Les consignes sont très strictes, il faut faire la demande de visite une semaine avant, signer une décharge en cas de "blessure liée à une action ennemie", se conformer à des codes vestimentaires stricts (pas de jeans, de baskets, de manches courtes, de T-shirts avec des inscriptions...) et s'engager à ne pas faire des coucous et des commentaires aux soldats nord-coréens. De doute façon, on a rarement envie de plaisanter quand on est dans la DMZ, juste une grande lassitude devant tant de bétises et d'horreurs.

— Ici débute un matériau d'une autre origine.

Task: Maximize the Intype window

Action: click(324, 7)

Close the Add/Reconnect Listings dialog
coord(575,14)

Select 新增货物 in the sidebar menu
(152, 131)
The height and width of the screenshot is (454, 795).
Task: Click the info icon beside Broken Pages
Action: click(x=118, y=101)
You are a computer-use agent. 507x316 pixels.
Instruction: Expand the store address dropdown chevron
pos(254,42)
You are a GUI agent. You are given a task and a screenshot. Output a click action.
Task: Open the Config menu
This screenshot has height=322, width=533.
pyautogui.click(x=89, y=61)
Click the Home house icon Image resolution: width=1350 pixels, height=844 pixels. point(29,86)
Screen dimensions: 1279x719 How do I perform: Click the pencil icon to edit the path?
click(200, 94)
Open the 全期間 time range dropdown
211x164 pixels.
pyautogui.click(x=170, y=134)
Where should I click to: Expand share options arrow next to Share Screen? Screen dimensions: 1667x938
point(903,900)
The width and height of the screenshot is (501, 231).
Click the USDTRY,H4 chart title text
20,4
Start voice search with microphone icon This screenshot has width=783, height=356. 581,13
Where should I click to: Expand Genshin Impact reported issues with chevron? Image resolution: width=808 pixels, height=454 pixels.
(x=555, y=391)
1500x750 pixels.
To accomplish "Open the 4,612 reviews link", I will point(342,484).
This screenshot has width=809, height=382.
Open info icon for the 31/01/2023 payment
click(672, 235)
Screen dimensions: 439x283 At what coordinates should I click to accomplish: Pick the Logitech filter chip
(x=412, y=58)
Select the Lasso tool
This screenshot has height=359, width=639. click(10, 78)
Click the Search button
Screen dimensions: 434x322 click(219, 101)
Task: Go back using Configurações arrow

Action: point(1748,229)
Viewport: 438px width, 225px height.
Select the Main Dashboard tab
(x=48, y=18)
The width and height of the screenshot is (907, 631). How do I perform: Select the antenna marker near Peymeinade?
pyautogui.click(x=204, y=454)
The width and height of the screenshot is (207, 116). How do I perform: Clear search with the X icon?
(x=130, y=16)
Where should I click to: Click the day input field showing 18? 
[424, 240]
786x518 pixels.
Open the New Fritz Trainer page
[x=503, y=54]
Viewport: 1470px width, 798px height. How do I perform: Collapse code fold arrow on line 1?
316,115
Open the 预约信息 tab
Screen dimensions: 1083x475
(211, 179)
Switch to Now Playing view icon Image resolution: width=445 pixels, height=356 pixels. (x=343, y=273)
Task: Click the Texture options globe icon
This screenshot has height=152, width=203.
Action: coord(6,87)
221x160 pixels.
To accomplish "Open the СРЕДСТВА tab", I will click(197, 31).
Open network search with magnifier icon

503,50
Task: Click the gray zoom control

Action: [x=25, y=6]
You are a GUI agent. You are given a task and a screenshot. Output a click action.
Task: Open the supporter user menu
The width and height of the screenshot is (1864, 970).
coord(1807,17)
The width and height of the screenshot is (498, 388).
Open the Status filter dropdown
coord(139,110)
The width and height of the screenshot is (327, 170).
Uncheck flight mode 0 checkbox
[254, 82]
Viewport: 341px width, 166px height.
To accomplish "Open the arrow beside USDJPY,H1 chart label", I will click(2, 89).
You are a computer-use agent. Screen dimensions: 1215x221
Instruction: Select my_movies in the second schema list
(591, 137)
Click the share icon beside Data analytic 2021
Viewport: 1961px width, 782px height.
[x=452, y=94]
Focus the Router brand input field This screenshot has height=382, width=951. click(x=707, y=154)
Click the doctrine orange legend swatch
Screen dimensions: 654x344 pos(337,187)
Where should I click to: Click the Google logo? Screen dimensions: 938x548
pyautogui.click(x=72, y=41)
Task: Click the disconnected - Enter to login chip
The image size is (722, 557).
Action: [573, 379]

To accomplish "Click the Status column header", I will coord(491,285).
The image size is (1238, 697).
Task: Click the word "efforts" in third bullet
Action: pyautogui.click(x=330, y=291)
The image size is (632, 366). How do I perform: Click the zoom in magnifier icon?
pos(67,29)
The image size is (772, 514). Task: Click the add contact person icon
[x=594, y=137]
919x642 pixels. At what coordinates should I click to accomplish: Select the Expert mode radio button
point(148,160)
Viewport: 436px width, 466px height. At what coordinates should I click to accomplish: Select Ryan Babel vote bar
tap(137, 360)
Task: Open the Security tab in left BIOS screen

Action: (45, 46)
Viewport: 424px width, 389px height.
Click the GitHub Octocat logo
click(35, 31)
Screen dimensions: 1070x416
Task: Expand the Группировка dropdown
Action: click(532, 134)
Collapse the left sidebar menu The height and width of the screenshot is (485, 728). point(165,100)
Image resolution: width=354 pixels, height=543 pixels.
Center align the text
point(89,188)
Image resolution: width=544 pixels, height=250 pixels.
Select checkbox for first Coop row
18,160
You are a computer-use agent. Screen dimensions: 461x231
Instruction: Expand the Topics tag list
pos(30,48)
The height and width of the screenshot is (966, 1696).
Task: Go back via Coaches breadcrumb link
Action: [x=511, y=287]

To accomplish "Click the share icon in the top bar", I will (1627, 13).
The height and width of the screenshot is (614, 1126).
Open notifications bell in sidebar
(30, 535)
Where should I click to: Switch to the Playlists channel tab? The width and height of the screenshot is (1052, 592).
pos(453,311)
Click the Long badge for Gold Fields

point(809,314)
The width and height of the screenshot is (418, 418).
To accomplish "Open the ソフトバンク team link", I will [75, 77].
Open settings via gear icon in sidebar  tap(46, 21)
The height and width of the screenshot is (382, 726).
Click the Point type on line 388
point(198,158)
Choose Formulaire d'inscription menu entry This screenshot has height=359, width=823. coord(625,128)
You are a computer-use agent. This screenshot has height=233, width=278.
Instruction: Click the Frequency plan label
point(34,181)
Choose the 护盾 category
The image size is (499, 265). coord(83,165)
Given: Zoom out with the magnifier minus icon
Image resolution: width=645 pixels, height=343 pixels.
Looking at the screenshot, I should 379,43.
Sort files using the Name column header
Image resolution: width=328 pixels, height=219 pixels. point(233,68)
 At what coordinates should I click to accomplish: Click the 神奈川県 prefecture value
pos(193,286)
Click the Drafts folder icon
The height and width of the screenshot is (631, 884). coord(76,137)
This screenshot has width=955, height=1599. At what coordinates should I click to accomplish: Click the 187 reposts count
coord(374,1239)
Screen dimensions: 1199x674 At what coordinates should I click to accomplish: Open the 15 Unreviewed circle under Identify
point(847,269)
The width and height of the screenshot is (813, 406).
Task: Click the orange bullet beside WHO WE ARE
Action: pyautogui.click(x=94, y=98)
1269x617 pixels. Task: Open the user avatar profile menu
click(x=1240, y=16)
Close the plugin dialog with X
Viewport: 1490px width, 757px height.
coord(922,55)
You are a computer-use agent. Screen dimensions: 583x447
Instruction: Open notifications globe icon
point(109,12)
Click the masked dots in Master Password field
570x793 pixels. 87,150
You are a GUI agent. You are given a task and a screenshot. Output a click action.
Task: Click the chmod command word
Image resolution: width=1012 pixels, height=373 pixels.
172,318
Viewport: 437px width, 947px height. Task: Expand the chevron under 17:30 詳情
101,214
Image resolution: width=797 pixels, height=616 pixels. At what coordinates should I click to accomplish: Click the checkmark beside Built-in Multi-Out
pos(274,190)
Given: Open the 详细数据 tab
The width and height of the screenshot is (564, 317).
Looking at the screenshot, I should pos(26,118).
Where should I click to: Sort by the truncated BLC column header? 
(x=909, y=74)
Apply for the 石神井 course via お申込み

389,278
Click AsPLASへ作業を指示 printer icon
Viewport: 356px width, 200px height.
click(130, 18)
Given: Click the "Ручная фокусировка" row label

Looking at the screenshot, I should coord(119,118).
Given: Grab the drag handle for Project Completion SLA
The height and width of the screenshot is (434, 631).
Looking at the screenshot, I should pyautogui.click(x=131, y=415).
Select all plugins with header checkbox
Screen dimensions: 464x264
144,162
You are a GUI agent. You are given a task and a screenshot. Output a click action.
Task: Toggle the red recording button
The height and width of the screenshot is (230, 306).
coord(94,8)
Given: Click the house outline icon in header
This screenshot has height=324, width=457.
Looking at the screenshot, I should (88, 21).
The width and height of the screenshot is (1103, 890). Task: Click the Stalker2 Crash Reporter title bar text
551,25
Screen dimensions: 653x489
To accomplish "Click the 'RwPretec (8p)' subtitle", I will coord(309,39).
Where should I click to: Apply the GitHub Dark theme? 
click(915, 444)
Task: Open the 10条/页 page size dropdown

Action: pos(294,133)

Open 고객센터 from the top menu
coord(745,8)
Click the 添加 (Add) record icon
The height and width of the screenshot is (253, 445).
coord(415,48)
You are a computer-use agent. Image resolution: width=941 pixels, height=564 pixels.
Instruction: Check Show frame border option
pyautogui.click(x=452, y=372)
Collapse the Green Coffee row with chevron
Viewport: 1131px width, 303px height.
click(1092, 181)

L'horreur est partout, dans les soldats morts dans les incidents de la DMZ et dans le déchirement de nombreuses familles coréennes, divisées par cette frontière. Pour Chuseok, ou tout autre fête où le culte aux ancêtres doit être rendu, les familles sud-coréennes se retrouvent dans le parc d'Imjingak, pour faire la cérémonie. C'est le lieu où l'on peut aussi prier pour le père, la mère, le fils qui est de l'autre côté, dont on ne sait pas même s'il est toujours en vie...

Pas loin du village fantôme nord-coréen, son pendant côté sud, Daesong, est une localité étrange, ses habitants ne payent pas d'impôt, chaque maison est équipée et accompagné de 7 hectares de terre. Seul bémol: un couvre-feu à 23h, cultiver le riz sous la protection des mitraillettes et être en première ligne en cas d'attaque du Nord...Nous y verrons une usine de pâte de soja, l'occasion de rencontrer quelques ajumas en train de préparer le kimchi. Elles nous ont donné des échantillons à goûter, miam, c'est dommage de le faire fermenter!

Une drôle de visite donc, dans une zone peuplée de militaires et de panneaux désignant les champs de mine. L'autre Corée est là, à quelques pas, l'ambiance est tendue même si entre zone écolo et train en construction, on essaie de nous dire que l'avenir de la DMZ est rose...

Comme il a été difficile de prendre des photos, je me suis permise d'en emprunter quelques-unes sur les sites de l'Office du Tourisme coréen.